Although in some degree ethically critical, investigation of genetic markers for atopy might represent a useful tool in view of recruitment of cohorts for intervention studies. Moreover, not only the identification of children at risk but also the definition of subgroups of atopic individuals with distinct courses of diseases might result from such studies. This would lead to more precise preventive strategies. For instance evidence arises from the ETAC study that in some but not all atopic infants suffering from atopic eczema antihistamine medication might prevent allergic asthma when conducted early to therapy (5).
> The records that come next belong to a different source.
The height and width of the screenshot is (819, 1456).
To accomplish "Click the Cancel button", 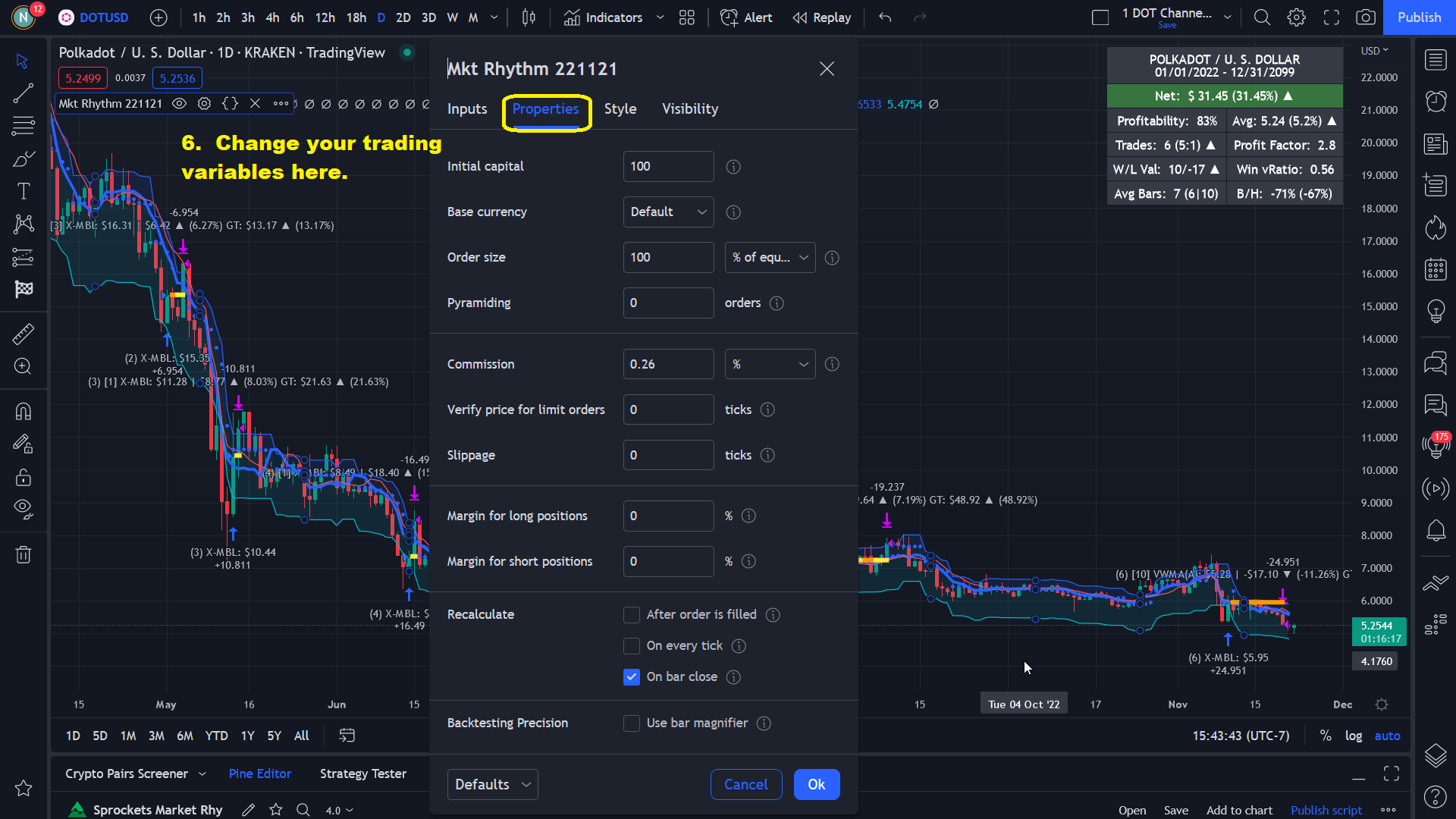I will pos(745,785).
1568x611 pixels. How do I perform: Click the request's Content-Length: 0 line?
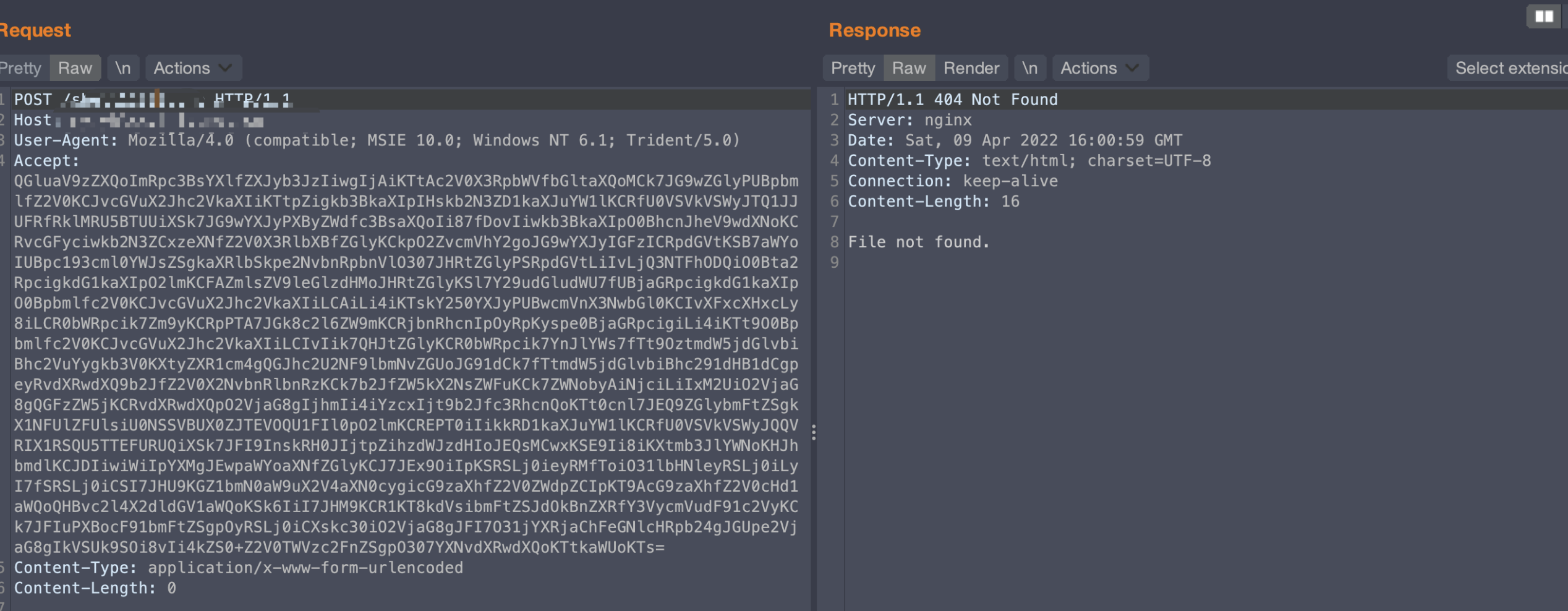coord(95,588)
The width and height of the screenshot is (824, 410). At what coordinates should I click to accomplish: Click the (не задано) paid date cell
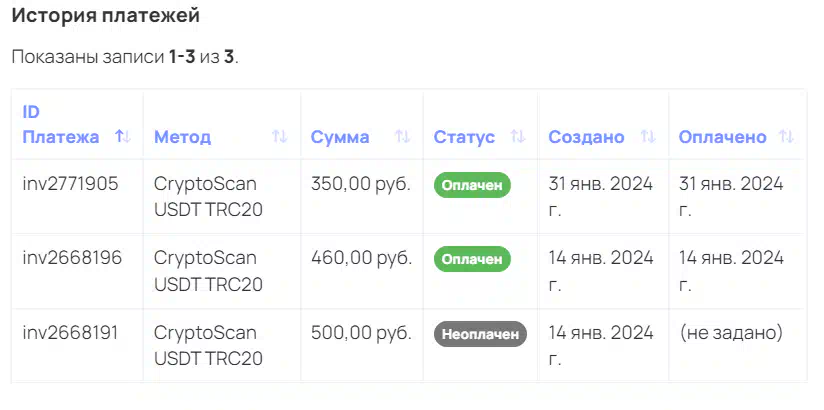point(730,333)
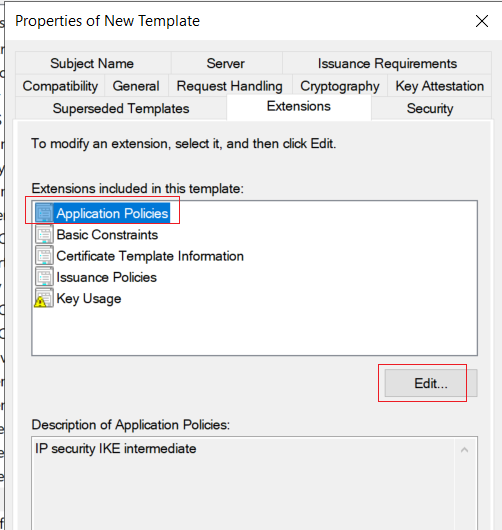
Task: Show the Cryptography tab
Action: click(x=340, y=86)
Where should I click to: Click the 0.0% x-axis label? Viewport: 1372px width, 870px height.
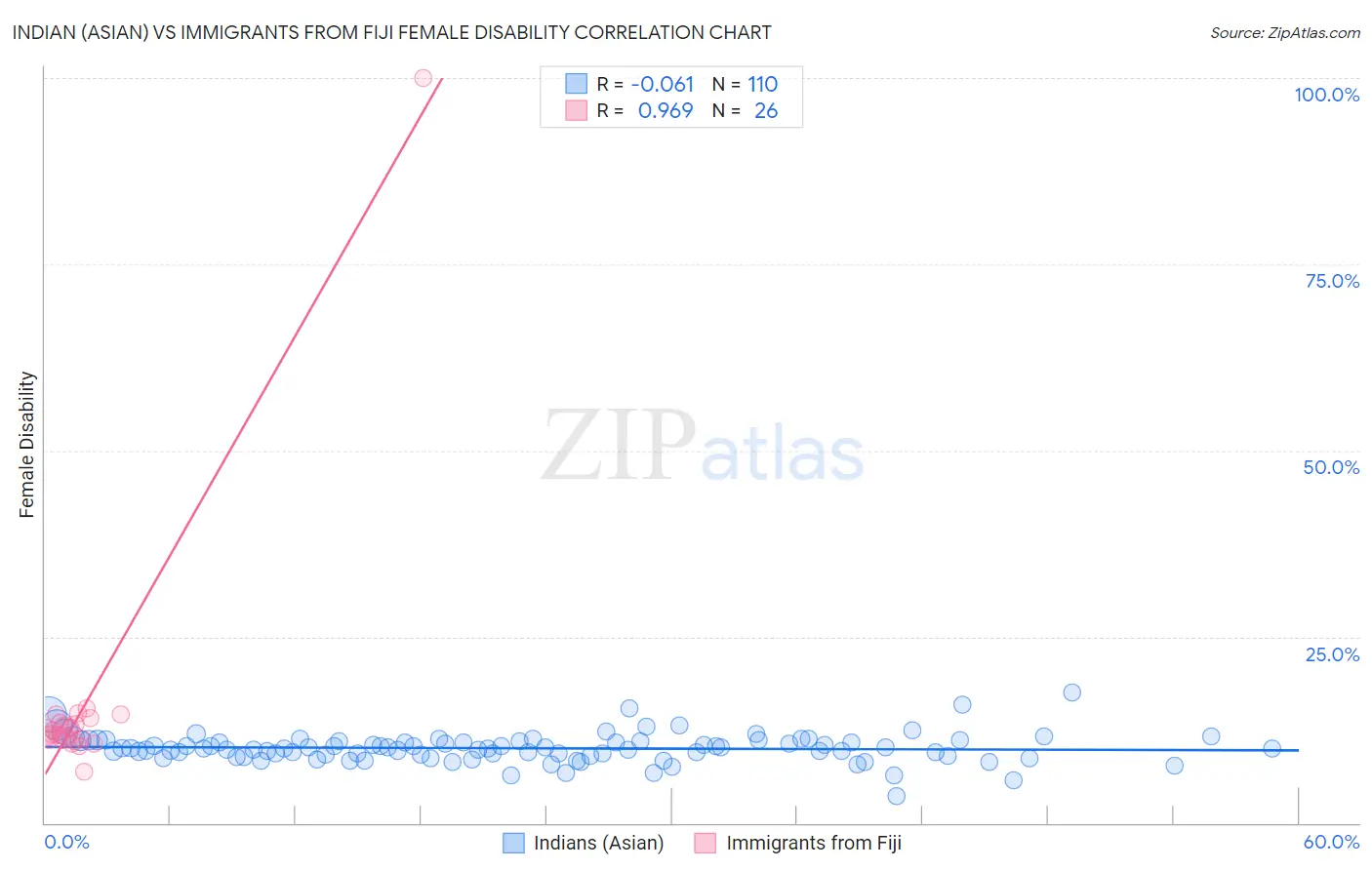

In conclusion, it has to be pointed out that the ideal predictive factor for atopy in CB is still to be found. Many promising parameters known to be involved in atopy turned out to be of little value not because of their lack of relevance but because of their probable minor involvement in the initiation of atopy during infancy. Before investigating predictive factors for atopy, more details about the immunological background of atopic diseases during childhood in combination with clear-cut clinical parameters and long-time follow-up studies are necessary to develop more concrete approaches. Furthermore, it would be important to take variants of atopic diseases into consideration to be able to distinguish between subtypes showing sensitization from those lacking sensitizations in order to achieve more homogeneous results.
This work was supported by grants from the Deutsche Forschungsgemeinschaft DFG No/454-2-1, DFG No/454-1-1 and BONFOR.